Was bleibt also zu tun? Erste erfolgreiche Mobilisierungsmaßnahmen der Bürgerinitiative haben bereits einen nachhaltigen Eindruck hinterlassen. Mehr als 5.500 Unterschriften wurden sowohl dem Rat als auch der Bezirksbürgermeisterin in Linden-Limmer überreicht. Die Liste der Unterzeichner ist lang und bemerkenswert, dazu gehören die langjährigen Leiter des Freizeitheims Linden, Egon Kuhn und Fred Meier.

Der Regionsvorsitzende des DGB ist ebenfalls gegen die Schließung, ebenso diverse Schulelternräte. Wie schon bei der beabsichtigten Schließung der Grundschule am Goetheplatz wird es auch hier auf den außerparlamentarischen Protest ankommen. Politik und Verwaltung werden nicht durch Einsicht klüger, sondern nur durch Druck.

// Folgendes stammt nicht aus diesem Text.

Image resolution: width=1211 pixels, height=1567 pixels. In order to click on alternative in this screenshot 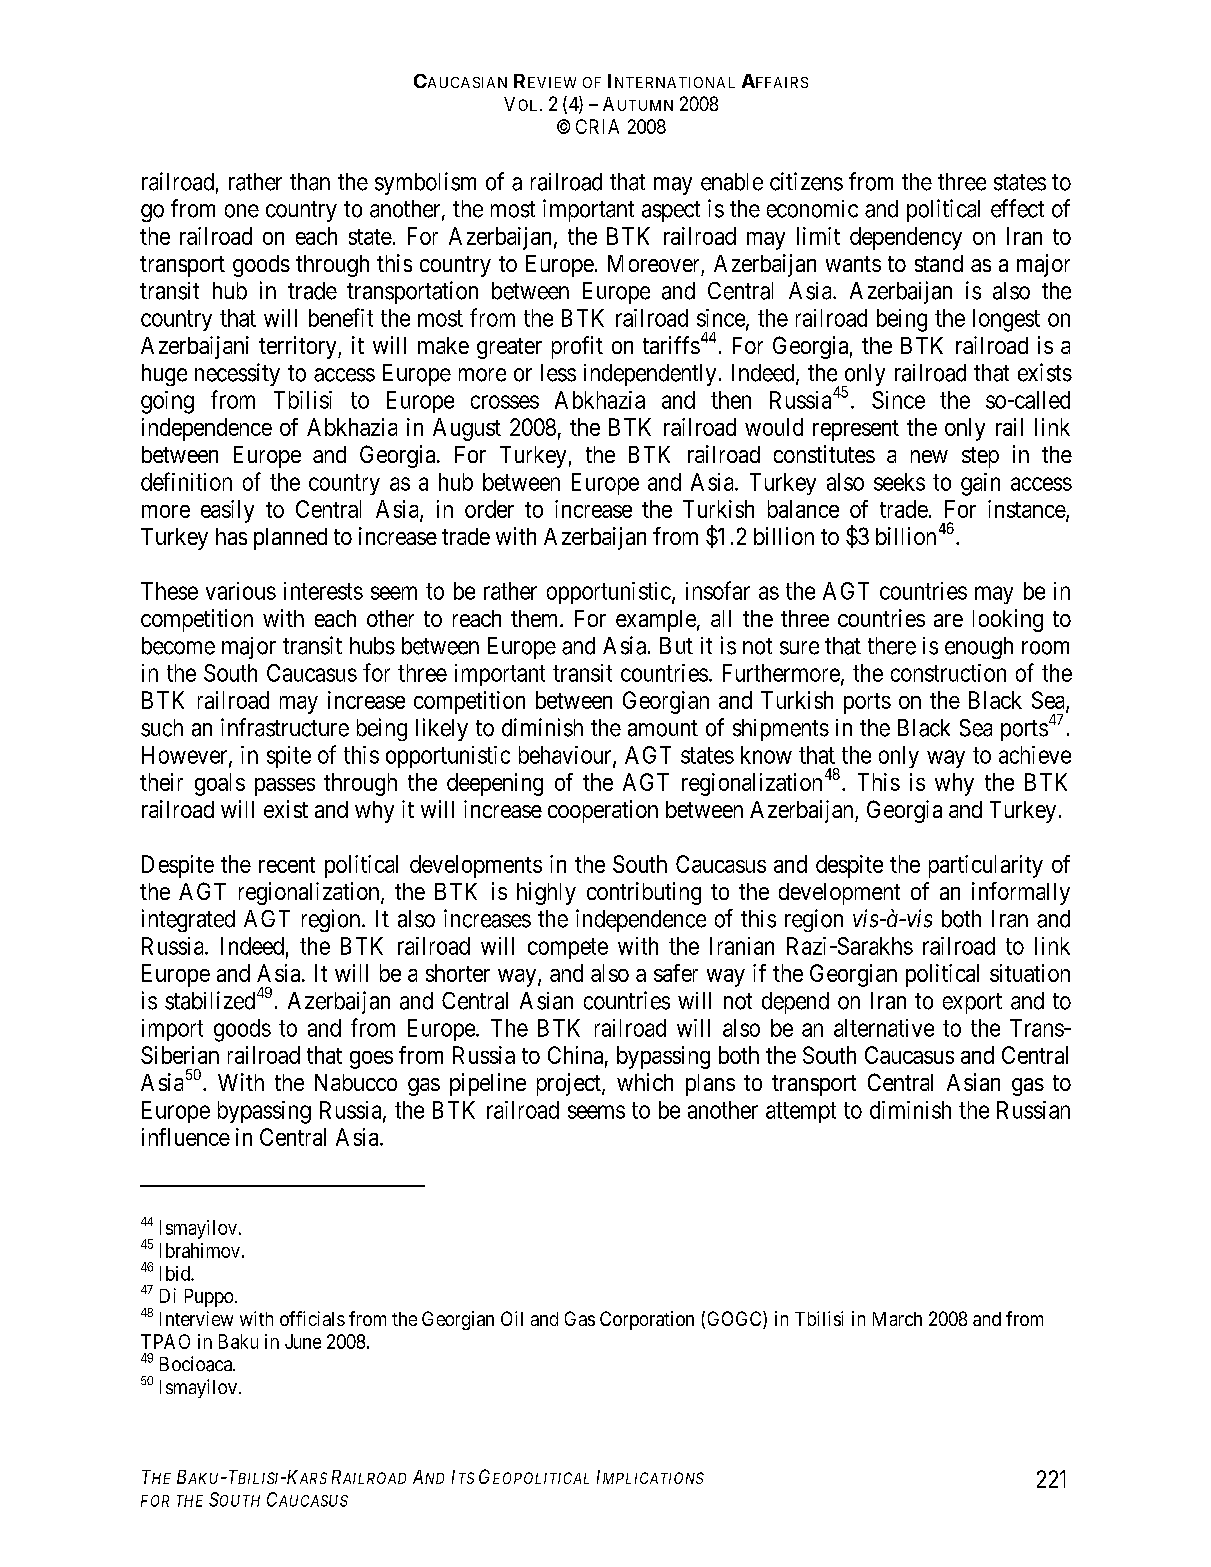, I will do `click(884, 1028)`.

Die Ratsfraktion DIE LINKE wird Anträge, die sich gegen die Schließung der Bibliothek richten, unterstützen, auch wenn diese nicht im Rat ankommen. Damit die Diskussion um die Schließung trotzdem dort geführt wird, wo sie hingehört, nämlich im Rat der Landeshauptstadt, hat DIE LINKE im Rat die Aufhebung des betreffenden Haushaltsbeschlusses aus der vergangenen Ratsperiode beantragt.